Now there are rumors that Prince's fans will be able to tour Paisley Park at some point.
The future of the Chanhassen, Minnesota, complex where the superstar recorded music and threw parties is not entirely certain. But chatter that it could become a museum and tourist attraction like Elvis Presley's Graceland has sparked excitement.
"We're hoping to make Paisley what [Prince wanted] it to be," Prince collaborator and former fiancee Sheila E. told Entertainment Tonight.
"[He] was working on it being a museum. He's been gathering memorabilia and stuff from all the tours, like my drums and his motorcycle."

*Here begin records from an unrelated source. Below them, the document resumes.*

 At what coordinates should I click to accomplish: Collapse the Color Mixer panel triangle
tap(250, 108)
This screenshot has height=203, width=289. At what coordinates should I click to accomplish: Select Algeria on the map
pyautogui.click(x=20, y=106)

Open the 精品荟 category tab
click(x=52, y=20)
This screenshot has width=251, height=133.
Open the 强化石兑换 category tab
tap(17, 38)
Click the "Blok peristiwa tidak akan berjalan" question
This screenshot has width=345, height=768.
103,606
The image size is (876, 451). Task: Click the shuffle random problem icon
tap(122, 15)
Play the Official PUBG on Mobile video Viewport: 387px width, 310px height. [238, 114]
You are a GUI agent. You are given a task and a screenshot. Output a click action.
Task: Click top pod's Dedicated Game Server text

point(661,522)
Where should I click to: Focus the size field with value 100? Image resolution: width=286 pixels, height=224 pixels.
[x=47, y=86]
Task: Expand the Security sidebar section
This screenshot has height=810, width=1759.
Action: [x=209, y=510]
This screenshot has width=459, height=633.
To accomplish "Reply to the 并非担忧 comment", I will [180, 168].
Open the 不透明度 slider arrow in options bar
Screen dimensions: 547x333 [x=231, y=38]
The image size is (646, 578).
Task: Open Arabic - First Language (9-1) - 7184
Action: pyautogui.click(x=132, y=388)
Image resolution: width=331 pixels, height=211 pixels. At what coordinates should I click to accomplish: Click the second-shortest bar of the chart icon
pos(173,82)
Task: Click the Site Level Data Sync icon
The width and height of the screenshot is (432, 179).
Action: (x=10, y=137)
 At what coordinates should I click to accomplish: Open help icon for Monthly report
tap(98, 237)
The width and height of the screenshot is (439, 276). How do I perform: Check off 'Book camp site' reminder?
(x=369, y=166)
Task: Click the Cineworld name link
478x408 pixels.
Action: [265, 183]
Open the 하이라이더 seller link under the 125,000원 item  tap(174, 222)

Fans have long been curious about the sprawling 55,000-foot compound where Prince reportedly did everything from rehearse for his tours to relax in between them.
Those lucky enough to score an invite were greeted by "a hallway of his awards and things, which he really didn't care about too much, but he displayed it for the fans because he knows that they would want to see it" according to Sheila E.
"There's pictures of him all down the halls, some you've seen before and some never [seen]," she said. "There's a mural on the wall with his hands out and on one side is all the people he was influenced by and the other side is all of us who have played with him... It's beautiful."
And of course, there's plenty of purple.
It's also the site where Prince was last seen by the public.
The Saturday before his death he hosted a "Paisley Park After Dark" dance party. He told fans in attendance to "save your prayers for a couple of days." Many had worried about a report that his plane had made an emergency landing to take him to the hospital on his way back from Atlanta.
It would be his final concert. He died the following Thursday.
Following the Graceland example would be a boost to both fans and Prince's beloved Minneapolis. Elvis' former home attracts hundreds of thousands of fans a year and has helped stimulate the Memphis economy.
It would also add to Prince's estate which is estimated to be worth about $300 million. On Tuesday his sister, Tyka Nelson, filed legal documents stating the singer did not have a will as far as she was aware.
What he did have is a trove of unreleased material and his master recordings stored in a vault in the "Foo Foo Room" at Paisley Park.
Denny Laufenburger, the mayor of Chanhassen, told KMSP
his city would love to have Paisley Park become a permanent memorial to the singer, but everything was dependent upon the family.
"What's important to me is that we listen to the family's wishes, because they will be reflecting what Prince wanted, and we do what we can as a city to accommodate the safety of our citizens, the safety of our visitors," he said.